The workshop began with a slide presentation that can be found here.
Approximately 100 people were in attendance and more tuned in by webcast. CARB has targeted three pollutants; methane, black carbon and fluorinated gases; the latter is obviously our focus. CARB believes that by removing high global warming fluorinated gases, they can then meet their goal of staying below a two-centigrade degree climb in temperature.
During the discussion of hydrofluorocarbons (HFCs), there were numerous comments; the first indicated that any efforts on HFCs should be coordinated with other agencies, especially the U.S. Environmental Protection Agency’s (EPA) Significant New Alternatives Program (SNAP), which is currently ongoing. It is most important that CARB doesn’t do anything that is not in sync with the EPA on HFCs.
CARB wants on a quick turnaround on this issue. Comments were due on this workshop by June 12. If you currently use HFCs in aerosols, you should monitor this issue. CARB mentions aerosol use in its presentation and states “to remove high global warming potential gases from foams, aerosols, and transportation.” Therefore, we need to monitor this issue.
We need quick movement on this issue!
As reported earlier this year, EPA is proposing to lower the Ozone Standard from 75 parts per billion to 65–70 parts per billion. The EPA Ozone Standard is the driver behind all of our VOC regulations. If the limit is lowered to 65 to 70 parts per billion, that means at least two things will happen. First, states with VOC regulations will look for more products to regulate or lower existing standards. Second, states without regulations will look to adopt regulation because lowering the Ozone Standard will render more states out of compliance.
Currently, there are several bills running through the federal legislature that could delay EPA lowering the limit. There are ongoing legislative hearings and EPA is to make its decision on 65–70 parts per billion by October of this year.
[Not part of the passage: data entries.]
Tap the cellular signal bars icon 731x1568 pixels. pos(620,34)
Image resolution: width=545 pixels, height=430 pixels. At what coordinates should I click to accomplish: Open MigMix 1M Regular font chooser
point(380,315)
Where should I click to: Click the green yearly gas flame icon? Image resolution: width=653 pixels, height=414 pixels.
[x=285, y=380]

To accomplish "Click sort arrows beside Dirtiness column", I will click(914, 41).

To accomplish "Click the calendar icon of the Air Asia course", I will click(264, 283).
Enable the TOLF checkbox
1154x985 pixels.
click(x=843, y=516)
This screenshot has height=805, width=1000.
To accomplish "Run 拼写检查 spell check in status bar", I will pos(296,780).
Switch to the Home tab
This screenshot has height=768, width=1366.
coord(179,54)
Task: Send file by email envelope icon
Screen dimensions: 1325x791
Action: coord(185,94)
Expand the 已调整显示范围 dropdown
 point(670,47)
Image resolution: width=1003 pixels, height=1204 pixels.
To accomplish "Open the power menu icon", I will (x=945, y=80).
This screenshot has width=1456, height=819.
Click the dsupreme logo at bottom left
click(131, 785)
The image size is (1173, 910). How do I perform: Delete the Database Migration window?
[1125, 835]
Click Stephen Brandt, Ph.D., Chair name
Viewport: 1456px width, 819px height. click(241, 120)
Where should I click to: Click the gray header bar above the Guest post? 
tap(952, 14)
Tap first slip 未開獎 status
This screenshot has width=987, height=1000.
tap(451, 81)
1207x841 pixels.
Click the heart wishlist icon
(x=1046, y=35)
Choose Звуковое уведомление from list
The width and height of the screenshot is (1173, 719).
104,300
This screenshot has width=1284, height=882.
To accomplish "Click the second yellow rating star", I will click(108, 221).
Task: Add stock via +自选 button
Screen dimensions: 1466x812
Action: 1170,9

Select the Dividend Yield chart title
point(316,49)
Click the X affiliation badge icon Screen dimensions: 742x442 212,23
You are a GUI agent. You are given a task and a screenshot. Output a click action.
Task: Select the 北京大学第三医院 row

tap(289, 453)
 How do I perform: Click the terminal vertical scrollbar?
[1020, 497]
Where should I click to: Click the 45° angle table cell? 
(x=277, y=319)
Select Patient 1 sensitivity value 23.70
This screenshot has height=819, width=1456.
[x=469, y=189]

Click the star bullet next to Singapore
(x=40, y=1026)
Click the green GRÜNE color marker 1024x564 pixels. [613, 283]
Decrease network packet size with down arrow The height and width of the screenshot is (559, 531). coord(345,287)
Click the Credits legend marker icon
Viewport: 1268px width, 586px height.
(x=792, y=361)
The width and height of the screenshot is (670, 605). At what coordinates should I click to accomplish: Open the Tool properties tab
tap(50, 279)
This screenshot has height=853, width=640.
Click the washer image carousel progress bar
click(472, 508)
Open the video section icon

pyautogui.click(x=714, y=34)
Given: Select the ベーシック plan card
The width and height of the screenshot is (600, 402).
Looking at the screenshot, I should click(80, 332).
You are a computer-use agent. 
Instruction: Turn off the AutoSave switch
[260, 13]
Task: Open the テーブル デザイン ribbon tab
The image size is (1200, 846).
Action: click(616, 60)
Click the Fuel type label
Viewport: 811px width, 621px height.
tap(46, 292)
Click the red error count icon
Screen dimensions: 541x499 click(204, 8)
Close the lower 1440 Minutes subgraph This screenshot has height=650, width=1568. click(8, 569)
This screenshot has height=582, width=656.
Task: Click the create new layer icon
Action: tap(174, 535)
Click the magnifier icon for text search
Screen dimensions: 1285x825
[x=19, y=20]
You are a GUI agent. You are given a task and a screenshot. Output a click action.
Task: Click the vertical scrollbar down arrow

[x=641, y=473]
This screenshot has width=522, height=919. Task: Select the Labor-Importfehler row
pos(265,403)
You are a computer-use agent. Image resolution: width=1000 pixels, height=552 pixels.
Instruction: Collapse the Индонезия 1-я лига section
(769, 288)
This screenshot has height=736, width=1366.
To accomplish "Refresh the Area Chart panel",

Industry needs to be vigilant and support the legislative bills that could delay EPA from lowering the Ozone Standard.
More to come on this issue.
The Ozone Transport Commission (OTC) held its annual meeting on June 4 in Princeton, NJ. OTC has numerous issues to deal with, from cars to generators to boilers to transport of emissions. Consumer Products is just one issue that OTC deals with.
OTC reported that there is still no movement by EPA to adopt the OTC Model Consumer Products Rule. Remember, Utah and New Hampshire have already adopted OTC’s newest Model Rule. Next, Delaware is to release a proposal on a Consumer Products Regulation, either in June or July. Adoption is likely by the end of the year with an effective date of 2017.